豪華キャストによる演技合戦が圧巻! 『アムステルダム』の合言葉が意味するもの
「アムステルダム」。映画のタイトルにもなっているその言葉は、3人組のメインキャラクターが劇中で何度も口にする、想い出の土地の名前である。
『アムステルダム』は、第一次世界大戦の最中に出会った医者のバート(クリスチャン・ベール)と弁護士のハロルド(ジョン・デヴィッド・ワシントン)、アーティストのヴァレリー(マーゴット・ロビー)が1933年のアメリカ・ニューヨークで再会し、とある陰謀に巻き込まれていく物語。自身の恩師の死を突然知らされたバートとハロルドは、その自然死を疑う恩師の娘リズ(テイラー・スウィフト)から彼の解剖を依頼される。しかし、その結果は思いもよらない陰謀につながり、彼らは命を狙われてしまう。
監督を務めたのは『アメリカン・ハッスル』や『世界にひとつのプレイブック』、『ザ・ファイター』などで知られるデヴィッド・O・ラッセル。この3作で計25部門もアカデミー賞にノミネートされた鬼才だ。そんな彼が7年ぶりの新作の題材に選んだのは、あり得なさそうであり得る“ほぼ”実話。ベールが演じる医師、ワシントンが演じる弁護士、そしてロビー演じるアーティストも実在する複数の人物がベースになっている。そして彼らが物語の中で力を借りに行くロバート・デ・ニーロ演じるギル・ディレンベック将軍も、実際にその時代で最も名誉を受けた米国海兵隊の英雄、スメドリー・ダーリントン・バトラーがモデルになっているのだ。

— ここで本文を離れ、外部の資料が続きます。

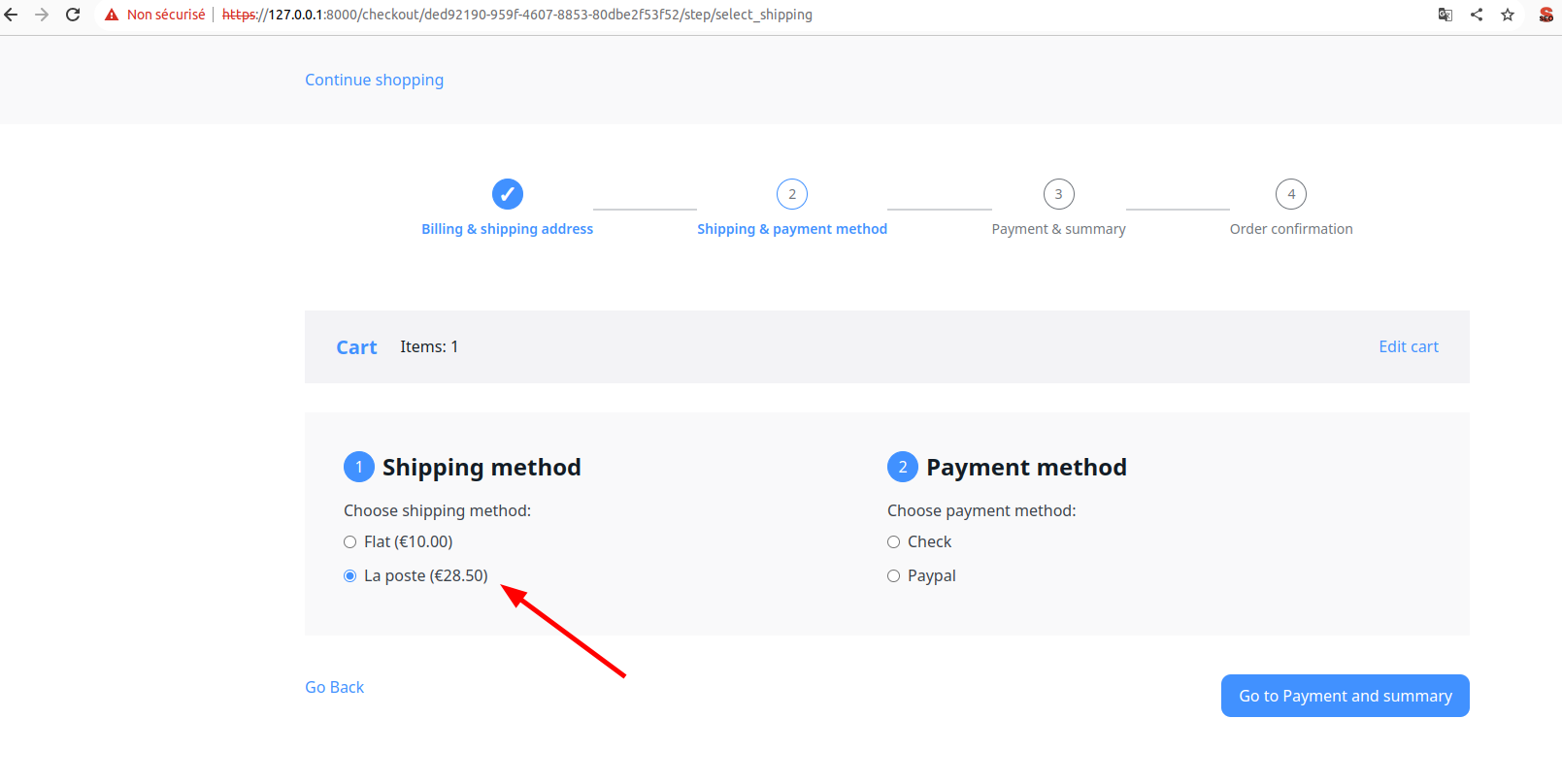Choose Paypal as payment method
Image resolution: width=1562 pixels, height=784 pixels.
pyautogui.click(x=894, y=576)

これまでの多くのラッセル監督作品のように、本作もどこかはみ出し者のようなアウトサイダーたちの物語。そして、スリリングな展開になりつつも常に誰かが真面目な顔で地味なジョークをかます。独特のユーモアとコメディセンスがずっとそこにありながら、本作はとにかく早いテンポで事件が展開していくので観客を飽きさせない。そのストーリーテリングの秀逸さはもちろんのこと、本作の最大の魅力はキャラクターそのものと、演じる豪華キャスト陣のパフォーマンスだ。
先述のメインキャスト陣のほか、クリス・ロック、ラミ・マレック、アニャ・テイラー=ジョイ、ゾーイ・サルダナ、マイケル・シャノン、マイク・マイヤーズらが出演している。まるで天体観測をしているみたいに、まばゆいメンツばかりで目が眩んでしまう。